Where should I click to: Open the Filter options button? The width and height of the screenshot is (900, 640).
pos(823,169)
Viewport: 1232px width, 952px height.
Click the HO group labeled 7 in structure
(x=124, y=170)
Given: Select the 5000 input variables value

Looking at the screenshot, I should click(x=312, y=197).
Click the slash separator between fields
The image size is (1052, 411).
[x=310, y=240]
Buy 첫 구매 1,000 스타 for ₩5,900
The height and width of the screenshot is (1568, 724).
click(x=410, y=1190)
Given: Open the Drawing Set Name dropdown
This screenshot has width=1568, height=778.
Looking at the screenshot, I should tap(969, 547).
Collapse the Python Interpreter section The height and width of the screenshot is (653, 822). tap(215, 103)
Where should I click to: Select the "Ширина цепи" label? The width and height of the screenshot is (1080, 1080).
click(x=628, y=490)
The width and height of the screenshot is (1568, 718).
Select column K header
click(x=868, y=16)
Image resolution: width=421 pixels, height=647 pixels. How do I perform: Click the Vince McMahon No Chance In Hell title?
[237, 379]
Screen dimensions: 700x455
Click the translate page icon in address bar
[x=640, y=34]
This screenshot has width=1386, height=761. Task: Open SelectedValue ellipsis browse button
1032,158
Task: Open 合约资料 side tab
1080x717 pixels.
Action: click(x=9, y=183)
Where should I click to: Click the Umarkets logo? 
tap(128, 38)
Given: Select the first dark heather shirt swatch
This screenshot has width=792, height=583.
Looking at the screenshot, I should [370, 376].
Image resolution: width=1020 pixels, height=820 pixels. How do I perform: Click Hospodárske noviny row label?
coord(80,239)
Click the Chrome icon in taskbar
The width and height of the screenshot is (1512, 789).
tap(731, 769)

Instructions to follow
Please repeat each entry exactly as written.

Answer to the exercise
Where should I click to: Open the Filter options button? The width and height of the screenshot is (900, 640).
pos(823,169)
Viewport: 1232px width, 952px height.
Click the HO group labeled 7 in structure
(x=124, y=170)
Given: Select the 5000 input variables value

Looking at the screenshot, I should click(x=312, y=197).
Click the slash separator between fields
The image size is (1052, 411).
[x=310, y=240]
Buy 첫 구매 1,000 스타 for ₩5,900
The height and width of the screenshot is (1568, 724).
click(x=410, y=1190)
Given: Open the Drawing Set Name dropdown
This screenshot has width=1568, height=778.
Looking at the screenshot, I should tap(969, 547).
Collapse the Python Interpreter section The height and width of the screenshot is (653, 822). tap(215, 103)
Where should I click to: Select the "Ширина цепи" label? The width and height of the screenshot is (1080, 1080).
click(x=628, y=490)
The width and height of the screenshot is (1568, 718).
Select column K header
click(x=868, y=16)
Image resolution: width=421 pixels, height=647 pixels. How do I perform: Click the Vince McMahon No Chance In Hell title?
[237, 379]
Screen dimensions: 700x455
Click the translate page icon in address bar
[x=640, y=34]
This screenshot has width=1386, height=761. Task: Open SelectedValue ellipsis browse button
1032,158
Task: Open 合约资料 side tab
1080x717 pixels.
Action: click(x=9, y=183)
Where should I click to: Click the Umarkets logo? 
tap(128, 38)
Given: Select the first dark heather shirt swatch
This screenshot has width=792, height=583.
Looking at the screenshot, I should [370, 376].
Image resolution: width=1020 pixels, height=820 pixels. How do I perform: Click Hospodárske noviny row label?
coord(80,239)
Click the Chrome icon in taskbar
The width and height of the screenshot is (1512, 789).
tap(731, 769)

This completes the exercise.